| BRIEF |
Repeat the listing below in full, exactly.

| RECORDED INFORMATION |

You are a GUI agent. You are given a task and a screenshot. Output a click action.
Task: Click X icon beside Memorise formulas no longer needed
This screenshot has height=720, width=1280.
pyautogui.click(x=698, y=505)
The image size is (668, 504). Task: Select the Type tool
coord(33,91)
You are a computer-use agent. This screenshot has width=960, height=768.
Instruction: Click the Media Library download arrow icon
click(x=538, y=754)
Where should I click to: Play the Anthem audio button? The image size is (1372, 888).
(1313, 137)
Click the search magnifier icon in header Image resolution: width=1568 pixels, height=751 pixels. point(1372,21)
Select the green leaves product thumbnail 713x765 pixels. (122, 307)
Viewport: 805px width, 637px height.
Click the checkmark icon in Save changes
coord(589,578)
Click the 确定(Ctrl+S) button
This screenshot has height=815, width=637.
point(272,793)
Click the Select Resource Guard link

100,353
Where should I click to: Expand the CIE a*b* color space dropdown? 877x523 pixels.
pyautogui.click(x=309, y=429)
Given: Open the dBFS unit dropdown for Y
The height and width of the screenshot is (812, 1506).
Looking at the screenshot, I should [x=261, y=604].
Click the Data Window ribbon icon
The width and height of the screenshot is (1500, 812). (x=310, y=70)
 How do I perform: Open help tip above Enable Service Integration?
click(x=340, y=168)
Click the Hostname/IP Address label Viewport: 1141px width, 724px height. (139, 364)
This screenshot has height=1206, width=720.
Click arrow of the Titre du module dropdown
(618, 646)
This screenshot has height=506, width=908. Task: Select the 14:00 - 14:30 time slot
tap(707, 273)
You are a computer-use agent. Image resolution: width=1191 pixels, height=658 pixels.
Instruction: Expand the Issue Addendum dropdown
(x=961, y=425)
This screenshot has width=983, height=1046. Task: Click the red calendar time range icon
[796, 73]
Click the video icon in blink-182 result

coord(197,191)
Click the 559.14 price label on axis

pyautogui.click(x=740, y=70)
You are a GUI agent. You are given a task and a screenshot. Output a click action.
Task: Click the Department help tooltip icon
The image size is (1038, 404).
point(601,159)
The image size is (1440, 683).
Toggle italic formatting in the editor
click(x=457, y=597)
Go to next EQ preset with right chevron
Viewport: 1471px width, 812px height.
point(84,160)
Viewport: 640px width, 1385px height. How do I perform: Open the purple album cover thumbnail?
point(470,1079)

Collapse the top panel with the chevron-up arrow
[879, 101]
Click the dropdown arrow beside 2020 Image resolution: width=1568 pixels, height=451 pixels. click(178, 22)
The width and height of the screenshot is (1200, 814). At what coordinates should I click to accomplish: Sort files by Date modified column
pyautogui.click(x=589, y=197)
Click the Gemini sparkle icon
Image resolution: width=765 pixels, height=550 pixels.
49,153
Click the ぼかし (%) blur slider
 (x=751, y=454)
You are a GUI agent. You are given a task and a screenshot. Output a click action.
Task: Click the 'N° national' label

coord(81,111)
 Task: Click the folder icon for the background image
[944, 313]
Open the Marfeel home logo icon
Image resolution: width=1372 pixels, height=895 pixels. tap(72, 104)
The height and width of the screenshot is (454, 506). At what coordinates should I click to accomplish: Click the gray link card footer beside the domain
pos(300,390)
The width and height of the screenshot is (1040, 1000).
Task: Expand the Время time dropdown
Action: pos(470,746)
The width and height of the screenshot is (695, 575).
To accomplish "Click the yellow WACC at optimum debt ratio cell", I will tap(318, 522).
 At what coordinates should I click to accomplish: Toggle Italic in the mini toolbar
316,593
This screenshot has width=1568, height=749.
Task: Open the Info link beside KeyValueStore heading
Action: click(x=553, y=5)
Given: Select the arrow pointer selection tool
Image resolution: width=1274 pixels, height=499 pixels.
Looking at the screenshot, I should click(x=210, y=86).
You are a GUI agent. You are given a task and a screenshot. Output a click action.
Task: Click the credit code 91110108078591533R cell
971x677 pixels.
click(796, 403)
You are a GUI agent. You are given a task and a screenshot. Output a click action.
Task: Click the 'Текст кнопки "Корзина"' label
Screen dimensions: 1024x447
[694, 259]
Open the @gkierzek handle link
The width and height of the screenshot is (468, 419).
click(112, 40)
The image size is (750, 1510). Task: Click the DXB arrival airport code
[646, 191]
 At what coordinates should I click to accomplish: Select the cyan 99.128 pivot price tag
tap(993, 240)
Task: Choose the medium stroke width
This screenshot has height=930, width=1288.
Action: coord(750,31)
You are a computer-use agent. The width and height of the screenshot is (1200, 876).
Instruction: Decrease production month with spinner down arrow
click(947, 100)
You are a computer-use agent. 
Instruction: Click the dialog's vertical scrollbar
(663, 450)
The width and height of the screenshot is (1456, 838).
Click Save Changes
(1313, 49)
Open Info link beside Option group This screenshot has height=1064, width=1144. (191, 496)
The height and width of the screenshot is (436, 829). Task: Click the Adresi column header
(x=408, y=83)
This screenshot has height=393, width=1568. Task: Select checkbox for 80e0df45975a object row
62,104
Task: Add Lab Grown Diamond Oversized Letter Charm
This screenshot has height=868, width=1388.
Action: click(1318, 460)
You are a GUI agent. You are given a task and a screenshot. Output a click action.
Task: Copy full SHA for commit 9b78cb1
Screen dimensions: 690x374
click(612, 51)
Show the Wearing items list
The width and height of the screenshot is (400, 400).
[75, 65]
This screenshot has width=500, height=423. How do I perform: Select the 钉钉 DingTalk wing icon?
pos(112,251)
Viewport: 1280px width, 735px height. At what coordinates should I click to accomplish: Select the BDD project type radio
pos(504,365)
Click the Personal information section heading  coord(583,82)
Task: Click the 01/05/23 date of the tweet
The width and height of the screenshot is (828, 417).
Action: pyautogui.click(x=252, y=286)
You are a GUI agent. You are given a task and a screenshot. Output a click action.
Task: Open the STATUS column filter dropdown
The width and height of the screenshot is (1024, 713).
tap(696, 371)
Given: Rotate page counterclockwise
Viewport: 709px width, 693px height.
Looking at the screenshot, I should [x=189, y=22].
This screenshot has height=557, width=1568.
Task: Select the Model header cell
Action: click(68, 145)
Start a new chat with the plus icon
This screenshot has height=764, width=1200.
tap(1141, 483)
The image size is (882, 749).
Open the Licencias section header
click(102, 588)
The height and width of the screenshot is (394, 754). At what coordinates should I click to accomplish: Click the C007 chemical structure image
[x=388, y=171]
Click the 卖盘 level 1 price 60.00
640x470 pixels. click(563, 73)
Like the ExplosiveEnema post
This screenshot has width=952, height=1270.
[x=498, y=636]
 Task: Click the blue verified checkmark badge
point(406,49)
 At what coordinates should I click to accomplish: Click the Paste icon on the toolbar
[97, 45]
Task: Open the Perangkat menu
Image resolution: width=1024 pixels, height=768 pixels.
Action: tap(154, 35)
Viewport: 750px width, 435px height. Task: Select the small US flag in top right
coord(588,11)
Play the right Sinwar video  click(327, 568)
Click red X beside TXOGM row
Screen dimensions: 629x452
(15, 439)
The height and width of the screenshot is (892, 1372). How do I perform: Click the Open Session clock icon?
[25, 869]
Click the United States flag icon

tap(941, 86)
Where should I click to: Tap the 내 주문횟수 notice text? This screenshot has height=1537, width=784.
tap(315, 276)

| REPLY |
You are a GUI agent. You are given a task and a screenshot. Output a click action.
Task: Click X icon beside Memorise formulas no longer needed
This screenshot has height=720, width=1280.
pyautogui.click(x=698, y=505)
The image size is (668, 504). Task: Select the Type tool
coord(33,91)
You are a computer-use agent. This screenshot has width=960, height=768.
Instruction: Click the Media Library download arrow icon
click(x=538, y=754)
Where should I click to: Play the Anthem audio button? The image size is (1372, 888).
(1313, 137)
Click the search magnifier icon in header Image resolution: width=1568 pixels, height=751 pixels. point(1372,21)
Select the green leaves product thumbnail 713x765 pixels. (122, 307)
Viewport: 805px width, 637px height.
Click the checkmark icon in Save changes
coord(589,578)
Click the 确定(Ctrl+S) button
This screenshot has height=815, width=637.
point(272,793)
Click the Select Resource Guard link

100,353
Where should I click to: Expand the CIE a*b* color space dropdown? 877x523 pixels.
pyautogui.click(x=309, y=429)
Given: Open the dBFS unit dropdown for Y
The height and width of the screenshot is (812, 1506).
Looking at the screenshot, I should [x=261, y=604].
Click the Data Window ribbon icon
The width and height of the screenshot is (1500, 812). (x=310, y=70)
 How do I perform: Open help tip above Enable Service Integration?
click(x=340, y=168)
Click the Hostname/IP Address label Viewport: 1141px width, 724px height. (139, 364)
This screenshot has height=1206, width=720.
Click arrow of the Titre du module dropdown
(618, 646)
This screenshot has height=506, width=908. Task: Select the 14:00 - 14:30 time slot
tap(707, 273)
You are a computer-use agent. Image resolution: width=1191 pixels, height=658 pixels.
Instruction: Expand the Issue Addendum dropdown
(x=961, y=425)
This screenshot has width=983, height=1046. Task: Click the red calendar time range icon
[796, 73]
Click the video icon in blink-182 result

coord(197,191)
Click the 559.14 price label on axis

pyautogui.click(x=740, y=70)
You are a GUI agent. You are given a task and a screenshot. Output a click action.
Task: Click the Department help tooltip icon
The image size is (1038, 404).
point(601,159)
The image size is (1440, 683).
Toggle italic formatting in the editor
click(x=457, y=597)
Go to next EQ preset with right chevron
Viewport: 1471px width, 812px height.
point(84,160)
Viewport: 640px width, 1385px height. How do I perform: Open the purple album cover thumbnail?
point(470,1079)

Collapse the top panel with the chevron-up arrow
[879, 101]
Click the dropdown arrow beside 2020 Image resolution: width=1568 pixels, height=451 pixels. click(178, 22)
The width and height of the screenshot is (1200, 814). At what coordinates should I click to accomplish: Sort files by Date modified column
pyautogui.click(x=589, y=197)
Click the Gemini sparkle icon
Image resolution: width=765 pixels, height=550 pixels.
49,153
Click the ぼかし (%) blur slider
 (x=751, y=454)
You are a GUI agent. You are given a task and a screenshot. Output a click action.
Task: Click the 'N° national' label

coord(81,111)
 Task: Click the folder icon for the background image
[944, 313]
Open the Marfeel home logo icon
Image resolution: width=1372 pixels, height=895 pixels. tap(72, 104)
The height and width of the screenshot is (454, 506). At what coordinates should I click to accomplish: Click the gray link card footer beside the domain
pos(300,390)
The width and height of the screenshot is (1040, 1000).
Task: Expand the Время time dropdown
Action: pos(470,746)
The width and height of the screenshot is (695, 575).
To accomplish "Click the yellow WACC at optimum debt ratio cell", I will tap(318, 522).
 At what coordinates should I click to accomplish: Toggle Italic in the mini toolbar
316,593
This screenshot has width=1568, height=749.
Task: Open the Info link beside KeyValueStore heading
Action: click(x=553, y=5)
Given: Select the arrow pointer selection tool
Image resolution: width=1274 pixels, height=499 pixels.
Looking at the screenshot, I should click(x=210, y=86).
You are a GUI agent. You are given a task and a screenshot. Output a click action.
Task: Click the credit code 91110108078591533R cell
971x677 pixels.
click(796, 403)
You are a GUI agent. You are given a task and a screenshot. Output a click action.
Task: Click the 'Текст кнопки "Корзина"' label
Screen dimensions: 1024x447
[694, 259]
Open the @gkierzek handle link
The width and height of the screenshot is (468, 419).
click(112, 40)
The image size is (750, 1510). Task: Click the DXB arrival airport code
[646, 191]
 At what coordinates should I click to accomplish: Select the cyan 99.128 pivot price tag
tap(993, 240)
Task: Choose the medium stroke width
This screenshot has height=930, width=1288.
Action: coord(750,31)
You are a computer-use agent. The width and height of the screenshot is (1200, 876).
Instruction: Decrease production month with spinner down arrow
click(947, 100)
You are a computer-use agent. 
Instruction: Click the dialog's vertical scrollbar
(663, 450)
The width and height of the screenshot is (1456, 838).
Click Save Changes
(1313, 49)
Open Info link beside Option group This screenshot has height=1064, width=1144. (191, 496)
The height and width of the screenshot is (436, 829). Task: Click the Adresi column header
(x=408, y=83)
This screenshot has height=393, width=1568. Task: Select checkbox for 80e0df45975a object row
62,104
Task: Add Lab Grown Diamond Oversized Letter Charm
This screenshot has height=868, width=1388.
Action: click(1318, 460)
You are a GUI agent. You are given a task and a screenshot. Output a click action.
Task: Copy full SHA for commit 9b78cb1
Screen dimensions: 690x374
click(612, 51)
Show the Wearing items list
The width and height of the screenshot is (400, 400).
[75, 65]
This screenshot has width=500, height=423. How do I perform: Select the 钉钉 DingTalk wing icon?
pos(112,251)
Viewport: 1280px width, 735px height. At what coordinates should I click to accomplish: Select the BDD project type radio
pos(504,365)
Click the Personal information section heading  coord(583,82)
Task: Click the 01/05/23 date of the tweet
The width and height of the screenshot is (828, 417).
Action: pyautogui.click(x=252, y=286)
You are a GUI agent. You are given a task and a screenshot. Output a click action.
Task: Open the STATUS column filter dropdown
The width and height of the screenshot is (1024, 713).
tap(696, 371)
Given: Rotate page counterclockwise
Viewport: 709px width, 693px height.
Looking at the screenshot, I should [x=189, y=22].
This screenshot has height=557, width=1568.
Task: Select the Model header cell
Action: click(68, 145)
Start a new chat with the plus icon
This screenshot has height=764, width=1200.
tap(1141, 483)
The image size is (882, 749).
Open the Licencias section header
click(102, 588)
The height and width of the screenshot is (394, 754). At what coordinates should I click to accomplish: Click the C007 chemical structure image
[x=388, y=171]
Click the 卖盘 level 1 price 60.00
640x470 pixels. click(563, 73)
Like the ExplosiveEnema post
This screenshot has width=952, height=1270.
[x=498, y=636]
 Task: Click the blue verified checkmark badge
point(406,49)
 At what coordinates should I click to accomplish: Click the Paste icon on the toolbar
[97, 45]
Task: Open the Perangkat menu
Image resolution: width=1024 pixels, height=768 pixels.
Action: tap(154, 35)
Viewport: 750px width, 435px height. Task: Select the small US flag in top right
coord(588,11)
Play the right Sinwar video  click(327, 568)
Click red X beside TXOGM row
Screen dimensions: 629x452
(15, 439)
The height and width of the screenshot is (892, 1372). How do I perform: Click the Open Session clock icon?
[25, 869]
Click the United States flag icon

tap(941, 86)
Where should I click to: Tap the 내 주문횟수 notice text? This screenshot has height=1537, width=784.
tap(315, 276)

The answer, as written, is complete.